Pas une seconde, l’idée ne vint à Clara qu’il pût y avoir stratagème et embûche. Raoul était blessé, mort peut-être. En dehors de cette épouvantable réalité, rien ne comptait. Si elle arrivait à réfléchir, dans le tumulte de son cerveau, elle examinait seulement les divers incidents qui avaient pu se présenter : visite de Raoul dans la maison du 63, rencontre avec Gorgeret ou avec le grand Paul, choc, bataille, transport du blessé dans l’entresol. Elle n’envisageait que des drames et des catastrophes, et la blessure prenait l’aspect, visible pour elle, d’une abominable plaie par où s’écoulaient des flots de sang.

Mais une blessure, c’était l’hypothèse la plus favorable, et à laquelle elle ne croyait guère. La vision de la mort ne la quittait pour ainsi dire pas, et il lui semblait que les formules employées par Courville dans sa lettre hâtive eussent été différentes si le dénouement de la bataille avait été moins grave. Non, Raoul était mort. Elle n’avait pas le droit de mettre en doute cette mort qu’elle apercevait tout à coup comme un événement que les circonstances avaient préparé depuis longtemps. Le destin, en rapprochant d’elle Raoul, exigeait cette mort inévitable. Un homme aimé de Clara et qui aimait Clara devait mourir fatalement.

Pas un instant non plus elle ne pensa aux conséquences que son arrivée près du cadavre pouvait avoir pour elle. Que le choc se fût produit entre Raoul et Gorgeret, ou entre Raoul et le grand Paul, il n’en était pas moins certain que la police occupait l’entresol du quai Voltaire. Donc la police, en apercevant Clara la Blonde, mettrait aussitôt la main sur cette proie si vainement cherchée jusqu’ici. Cette éventualité ne lui apparut même pas, ou, alors, elle lui sembla insignifiante. Que lui importait d’être arrêtée et jetée en prison, si Raoul ne vivait plus ?

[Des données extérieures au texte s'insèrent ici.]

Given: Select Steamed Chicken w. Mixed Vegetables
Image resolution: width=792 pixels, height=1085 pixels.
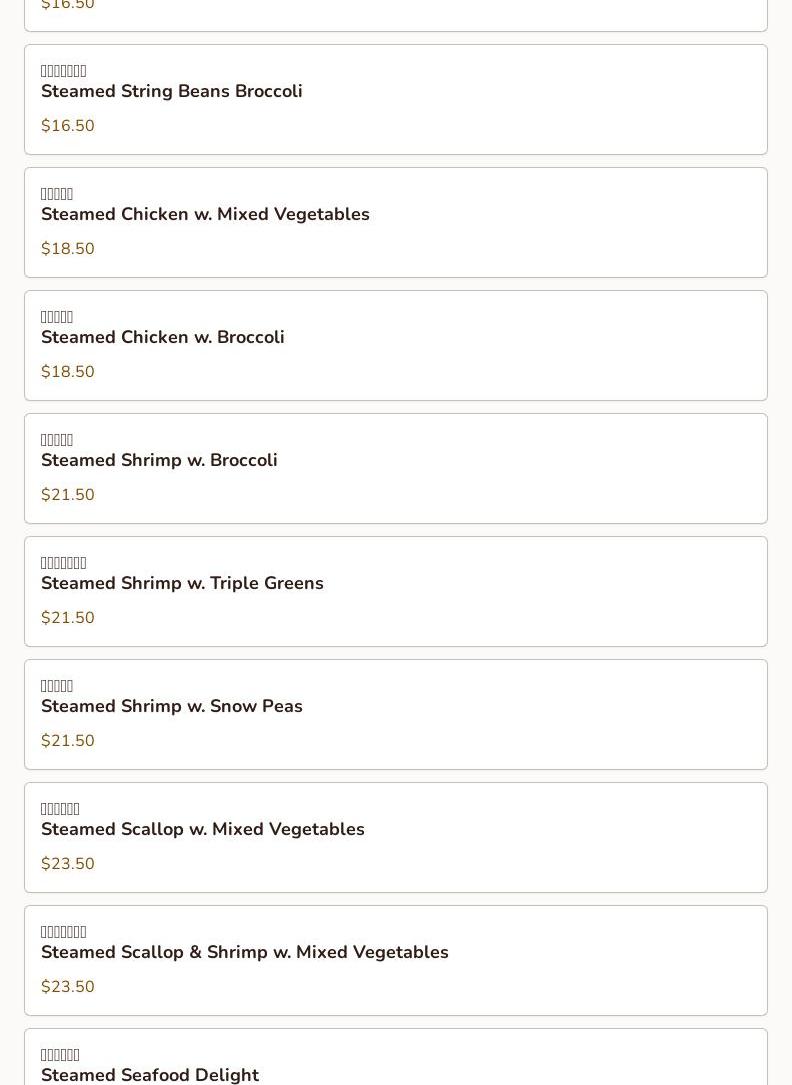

Mais elle n’avait plus la force d’enchaîner les idées qui l’obsédaient. Elles passaient au fond d’elle en phrases incohérentes, ou plutôt en brèves images, qui se succédaient en dehors de toute logique. Il s’y mêlait la vision de paysages qui se présentaient à ses yeux, rives de la Seine, maisons, rues, trottoirs, gens qui marchaient, et tout cela se déroulait si lentement qu’elle criait de temps à autre au chauffeur :

— Vite ! Dépêchez-vous ! Vous n’avancez pas…

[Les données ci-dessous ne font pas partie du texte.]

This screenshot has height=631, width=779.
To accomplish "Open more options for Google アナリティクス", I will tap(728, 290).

Sosthène tournait vers elle sa bonne figure cordiale en ayant l’air de dire :

— Rassurez-vous, ma petite dame, nous arrivons.

De fait, ils arrivèrent.

Elle sauta sur le trottoir.

Il refusa l’argent qu’elle lui offrait. Elle jeta le billet sur le siège, sans faire attention, et courut dans le vestibule du rez-de-chaussée. Elle ne vit pas la concierge, qui était dans la cour intérieure, et elle monta rapidement, étonnée que tout fût si calme et que personne ne vînt vers elle.

Sur le palier, personne non plus.

Aucun bruit.

Cela la surprenait, mais rien n’eût rebuté son élan. Elle se précipitait vers son mauvais destin avec une fougue où il y avait presque l’espoir d’en finir elle-même et le désir inconscient que sa mort se mêlât à la mort de Raoul.

La porte était entre-bâillée.

Ce qui se passa, elle ne s’en rendit pas un compte exact. Une main l’atteignit au visage, cherchant sa bouche pour la bâillonner d’un foulard roulé en boule, tandis qu’une autre main la saisissait à l’épaule, et la bousculait avec tant de brutalité qu’elle perdit l’équilibre, trébucha et fut lancée dans la pièce principale où elle tomba tout de son long, la face contre le parquet.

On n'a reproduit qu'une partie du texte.